Ever wondered where all that pesky spam in your inbox comes from? According to a report from IT security firm Sophos, the primary offenders are the United States (13 percent), India (seven percent) and Brazil (seven percent), accounting for hundreds of millions of junk messages each day. The Sophos report doesn’t look directly at the origin of the mail, but rather focuses on spam relaying – a measure of how many systems are pushing the annoying and often malicious messages around the web.
Interestingly, while China is often blamed for cybercrimes, it doesn’t even make the top ten, contributing only two percent of the world’s spam.
“All eyes aren’t so much on which countries are on the list, but the one which isn’t. China has earnt itself a bad reputation in many country’s eyes for being the launch pad of targeted attacks against foreign companies and government networks, but at least in the last 12 months they can demonstrate that the proportion of spam relayed by their computers has steadily reduced,” said Paul Ducklin, head of technology at Sophos Asia Pacific.

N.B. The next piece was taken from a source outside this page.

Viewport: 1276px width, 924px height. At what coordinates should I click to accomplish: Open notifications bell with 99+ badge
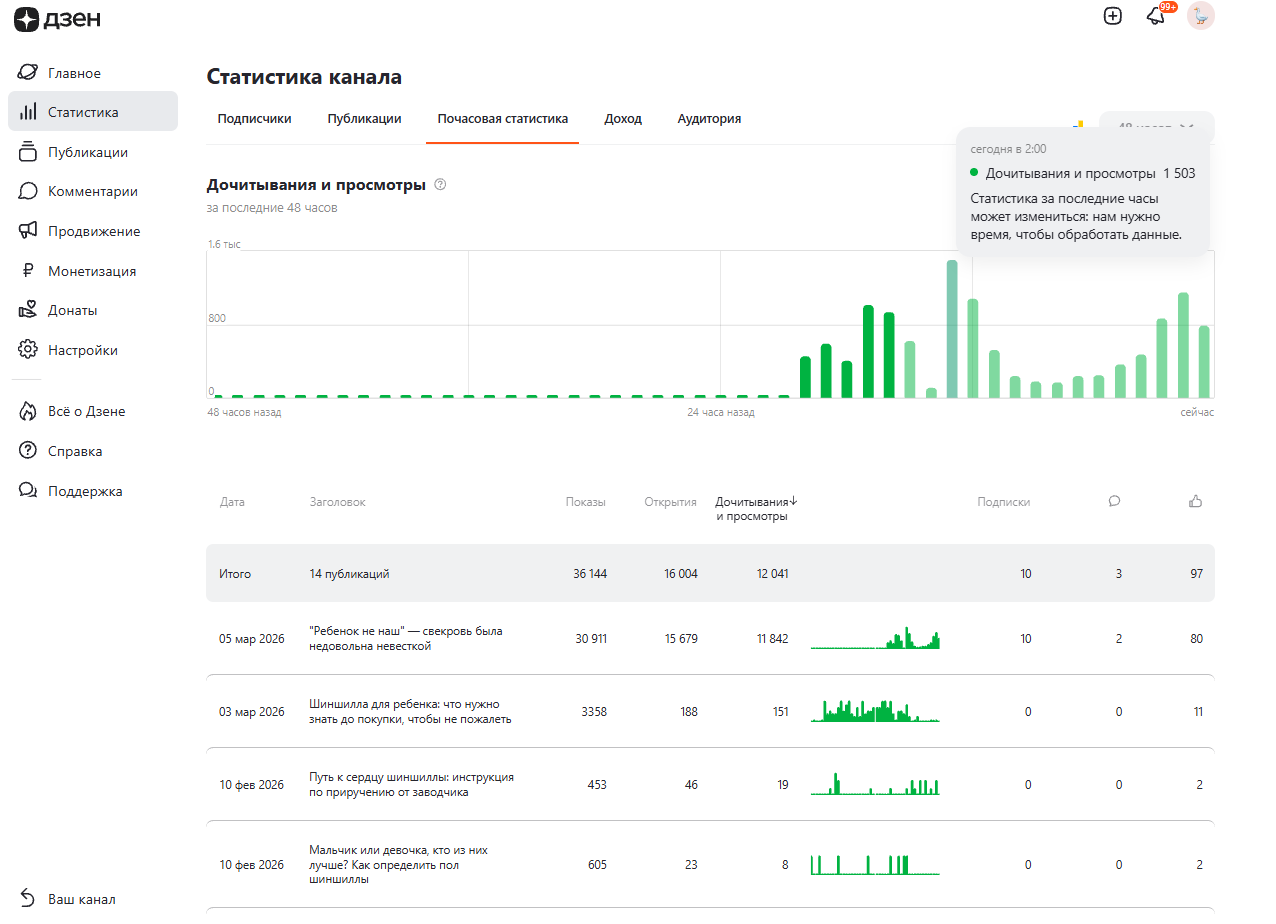point(1156,16)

Happily, Australia comes in even lower with under one percent, which could mean our computers are all clean, but is more likely a result of our relatively small population.
Spam accounts for a massive 97 percent of all email received by business email servers, meaning it is a huge burden for business, costing a fortune and also reducing productivity. While the messages may contain virtually anything, they are usually attempting to sell counterfeit goods or pharmaceuticals. The emails generally come from malware-infected computers that act as ‘bots’ relaying the data.
“Countries such as the USA would do well to remember that cleaning-up infected PCs in their own back yard will be an important step in fighting cybercrime. Furthermore, we all shouldn’t forget that if no-one bought products sold via spam there would be a lot less incentive to send junk email,” explained Ducklin.